• _Exercise brief_
Take the lines below beginning at the line that has "8018 (23, 2171)" and stopping after the line that has "Производство одежды (30, 2296)", and print them exactly as they are, with no other lines.

Start of Study material

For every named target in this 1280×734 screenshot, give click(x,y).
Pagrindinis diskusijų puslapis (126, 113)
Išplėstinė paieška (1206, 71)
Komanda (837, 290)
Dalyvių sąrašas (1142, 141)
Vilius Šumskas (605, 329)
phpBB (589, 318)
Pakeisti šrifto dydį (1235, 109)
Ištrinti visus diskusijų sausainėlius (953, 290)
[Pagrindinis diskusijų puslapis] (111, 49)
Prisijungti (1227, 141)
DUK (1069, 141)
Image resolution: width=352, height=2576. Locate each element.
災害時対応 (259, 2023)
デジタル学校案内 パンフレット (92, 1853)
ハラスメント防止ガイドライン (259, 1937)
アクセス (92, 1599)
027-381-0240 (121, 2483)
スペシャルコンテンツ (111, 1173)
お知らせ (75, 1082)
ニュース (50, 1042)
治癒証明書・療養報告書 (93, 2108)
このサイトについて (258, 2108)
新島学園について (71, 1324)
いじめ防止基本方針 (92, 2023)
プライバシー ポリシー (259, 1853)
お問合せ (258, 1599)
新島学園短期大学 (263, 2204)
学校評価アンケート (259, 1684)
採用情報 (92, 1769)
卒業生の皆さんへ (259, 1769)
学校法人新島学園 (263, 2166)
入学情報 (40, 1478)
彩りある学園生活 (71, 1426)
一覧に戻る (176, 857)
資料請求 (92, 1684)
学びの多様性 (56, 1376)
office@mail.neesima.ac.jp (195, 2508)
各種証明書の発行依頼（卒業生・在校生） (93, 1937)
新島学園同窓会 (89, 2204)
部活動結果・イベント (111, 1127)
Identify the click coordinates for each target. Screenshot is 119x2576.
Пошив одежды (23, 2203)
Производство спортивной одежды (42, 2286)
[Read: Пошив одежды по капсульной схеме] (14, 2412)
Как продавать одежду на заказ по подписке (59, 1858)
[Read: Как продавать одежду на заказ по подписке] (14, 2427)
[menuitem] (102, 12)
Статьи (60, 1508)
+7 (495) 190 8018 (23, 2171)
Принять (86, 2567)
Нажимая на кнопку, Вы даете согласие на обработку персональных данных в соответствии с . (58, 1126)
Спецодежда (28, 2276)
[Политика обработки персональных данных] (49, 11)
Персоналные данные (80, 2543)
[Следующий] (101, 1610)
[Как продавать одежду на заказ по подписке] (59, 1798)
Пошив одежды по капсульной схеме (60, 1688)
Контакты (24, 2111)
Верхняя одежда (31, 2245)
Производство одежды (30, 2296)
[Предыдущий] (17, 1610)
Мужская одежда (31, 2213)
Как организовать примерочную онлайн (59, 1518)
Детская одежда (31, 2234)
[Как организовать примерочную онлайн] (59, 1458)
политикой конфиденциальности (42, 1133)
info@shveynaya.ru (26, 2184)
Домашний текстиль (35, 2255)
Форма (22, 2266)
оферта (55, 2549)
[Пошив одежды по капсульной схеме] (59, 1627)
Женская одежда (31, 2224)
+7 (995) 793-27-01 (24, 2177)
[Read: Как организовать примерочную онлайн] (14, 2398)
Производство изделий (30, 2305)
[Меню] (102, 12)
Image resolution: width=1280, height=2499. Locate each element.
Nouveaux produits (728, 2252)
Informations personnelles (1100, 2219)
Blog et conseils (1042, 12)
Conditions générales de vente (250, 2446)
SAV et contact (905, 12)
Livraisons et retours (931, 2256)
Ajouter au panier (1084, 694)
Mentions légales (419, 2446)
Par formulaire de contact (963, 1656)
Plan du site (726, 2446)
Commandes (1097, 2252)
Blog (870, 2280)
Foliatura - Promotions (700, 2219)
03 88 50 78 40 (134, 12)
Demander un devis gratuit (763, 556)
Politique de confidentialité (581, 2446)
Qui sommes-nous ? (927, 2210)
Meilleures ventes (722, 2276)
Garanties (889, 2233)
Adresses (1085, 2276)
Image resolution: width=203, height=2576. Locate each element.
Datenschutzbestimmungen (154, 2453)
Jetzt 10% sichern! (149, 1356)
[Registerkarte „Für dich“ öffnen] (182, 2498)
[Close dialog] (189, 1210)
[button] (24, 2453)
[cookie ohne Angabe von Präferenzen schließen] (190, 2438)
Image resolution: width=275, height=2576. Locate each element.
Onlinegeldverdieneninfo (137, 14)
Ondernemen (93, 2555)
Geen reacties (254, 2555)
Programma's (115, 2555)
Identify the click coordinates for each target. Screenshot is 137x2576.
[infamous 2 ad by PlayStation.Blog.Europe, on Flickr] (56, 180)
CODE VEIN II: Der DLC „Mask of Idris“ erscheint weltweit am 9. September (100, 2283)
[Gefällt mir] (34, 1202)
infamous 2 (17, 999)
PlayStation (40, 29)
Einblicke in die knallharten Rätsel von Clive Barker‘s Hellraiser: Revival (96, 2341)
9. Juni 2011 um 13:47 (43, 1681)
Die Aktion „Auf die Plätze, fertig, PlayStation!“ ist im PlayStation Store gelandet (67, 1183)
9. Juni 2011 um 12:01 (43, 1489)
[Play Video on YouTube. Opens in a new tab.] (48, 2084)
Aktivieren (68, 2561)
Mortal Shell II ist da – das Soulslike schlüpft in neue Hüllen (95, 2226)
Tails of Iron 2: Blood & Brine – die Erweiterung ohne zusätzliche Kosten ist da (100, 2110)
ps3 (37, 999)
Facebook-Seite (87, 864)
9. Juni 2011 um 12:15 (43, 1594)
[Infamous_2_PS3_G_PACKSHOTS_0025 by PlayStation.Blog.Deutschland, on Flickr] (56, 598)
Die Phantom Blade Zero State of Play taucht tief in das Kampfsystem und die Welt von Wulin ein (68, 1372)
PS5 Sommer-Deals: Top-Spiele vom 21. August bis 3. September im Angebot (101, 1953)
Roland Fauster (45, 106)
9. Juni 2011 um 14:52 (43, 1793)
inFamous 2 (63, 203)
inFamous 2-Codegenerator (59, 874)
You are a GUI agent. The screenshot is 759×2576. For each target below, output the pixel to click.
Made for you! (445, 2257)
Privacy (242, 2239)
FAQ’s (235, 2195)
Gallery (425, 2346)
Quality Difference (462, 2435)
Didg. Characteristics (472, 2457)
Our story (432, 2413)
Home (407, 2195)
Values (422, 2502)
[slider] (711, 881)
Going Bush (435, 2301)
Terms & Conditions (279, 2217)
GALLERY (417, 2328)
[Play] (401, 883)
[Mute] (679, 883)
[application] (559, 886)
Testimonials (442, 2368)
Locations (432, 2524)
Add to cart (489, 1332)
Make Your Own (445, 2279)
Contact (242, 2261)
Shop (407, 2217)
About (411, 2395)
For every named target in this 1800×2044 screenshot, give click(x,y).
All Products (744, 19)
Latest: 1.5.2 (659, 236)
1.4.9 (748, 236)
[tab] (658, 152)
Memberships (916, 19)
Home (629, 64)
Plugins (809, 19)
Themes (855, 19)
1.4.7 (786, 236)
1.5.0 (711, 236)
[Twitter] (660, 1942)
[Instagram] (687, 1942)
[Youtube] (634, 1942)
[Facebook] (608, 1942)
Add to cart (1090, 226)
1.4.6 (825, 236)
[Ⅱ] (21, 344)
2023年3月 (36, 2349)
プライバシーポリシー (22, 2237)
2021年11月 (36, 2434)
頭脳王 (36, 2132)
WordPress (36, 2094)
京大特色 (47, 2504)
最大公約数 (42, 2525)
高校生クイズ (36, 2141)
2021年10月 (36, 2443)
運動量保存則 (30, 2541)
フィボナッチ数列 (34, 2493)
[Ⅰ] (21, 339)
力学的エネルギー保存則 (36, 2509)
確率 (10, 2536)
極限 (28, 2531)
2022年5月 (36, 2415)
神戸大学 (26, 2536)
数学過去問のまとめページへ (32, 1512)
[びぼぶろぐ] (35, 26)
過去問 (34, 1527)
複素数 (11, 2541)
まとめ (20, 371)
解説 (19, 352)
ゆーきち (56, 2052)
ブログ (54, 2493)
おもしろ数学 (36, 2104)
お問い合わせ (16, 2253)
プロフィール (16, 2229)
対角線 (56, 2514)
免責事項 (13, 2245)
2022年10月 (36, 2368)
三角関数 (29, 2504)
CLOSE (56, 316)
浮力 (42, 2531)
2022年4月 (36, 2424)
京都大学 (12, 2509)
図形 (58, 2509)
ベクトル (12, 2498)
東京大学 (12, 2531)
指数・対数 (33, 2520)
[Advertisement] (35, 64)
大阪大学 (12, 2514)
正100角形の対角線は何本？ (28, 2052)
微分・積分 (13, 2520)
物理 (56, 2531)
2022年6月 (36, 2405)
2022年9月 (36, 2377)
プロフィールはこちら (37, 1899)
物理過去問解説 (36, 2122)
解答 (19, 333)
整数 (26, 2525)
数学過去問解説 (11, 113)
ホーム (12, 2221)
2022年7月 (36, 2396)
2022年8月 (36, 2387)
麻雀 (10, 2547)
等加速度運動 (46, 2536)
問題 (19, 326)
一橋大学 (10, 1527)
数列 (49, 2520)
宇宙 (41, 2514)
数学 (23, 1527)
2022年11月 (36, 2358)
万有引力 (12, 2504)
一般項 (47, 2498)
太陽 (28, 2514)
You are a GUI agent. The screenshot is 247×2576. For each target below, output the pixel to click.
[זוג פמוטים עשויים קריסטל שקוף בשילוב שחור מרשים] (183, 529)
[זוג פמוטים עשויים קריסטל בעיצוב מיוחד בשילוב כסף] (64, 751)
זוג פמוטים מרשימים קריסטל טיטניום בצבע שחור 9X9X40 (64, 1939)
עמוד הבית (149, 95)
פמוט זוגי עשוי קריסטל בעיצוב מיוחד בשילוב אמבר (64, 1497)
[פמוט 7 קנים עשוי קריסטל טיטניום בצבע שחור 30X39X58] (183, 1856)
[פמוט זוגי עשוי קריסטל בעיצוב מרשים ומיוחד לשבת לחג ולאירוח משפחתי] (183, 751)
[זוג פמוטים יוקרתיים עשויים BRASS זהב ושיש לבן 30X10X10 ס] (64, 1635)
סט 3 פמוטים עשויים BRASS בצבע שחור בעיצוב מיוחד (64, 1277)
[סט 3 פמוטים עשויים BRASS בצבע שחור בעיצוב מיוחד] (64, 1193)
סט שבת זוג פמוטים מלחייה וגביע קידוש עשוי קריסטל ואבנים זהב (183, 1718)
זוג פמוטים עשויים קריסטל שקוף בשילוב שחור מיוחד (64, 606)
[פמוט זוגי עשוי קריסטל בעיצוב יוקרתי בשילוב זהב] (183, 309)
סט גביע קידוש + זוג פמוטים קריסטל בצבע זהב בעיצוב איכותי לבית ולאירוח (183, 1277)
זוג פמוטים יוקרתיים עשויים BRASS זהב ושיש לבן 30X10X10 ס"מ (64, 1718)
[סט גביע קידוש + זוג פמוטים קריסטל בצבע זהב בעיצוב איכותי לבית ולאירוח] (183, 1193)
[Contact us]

End of Study material

• _Completed exercise_
+7 (495) 190 8018 (23, 2171)
Принять (86, 2567)
Нажимая на кнопку, Вы даете согласие на обработку персональных данных в соответствии с . (58, 1126)
Спецодежда (28, 2276)
[Политика обработки персональных данных] (49, 11)
Персоналные данные (80, 2543)
[Следующий] (101, 1610)
[Как продавать одежду на заказ по подписке] (59, 1798)
Пошив одежды по капсульной схеме (60, 1688)
Контакты (24, 2111)
Верхняя одежда (31, 2245)
Производство одежды (30, 2296)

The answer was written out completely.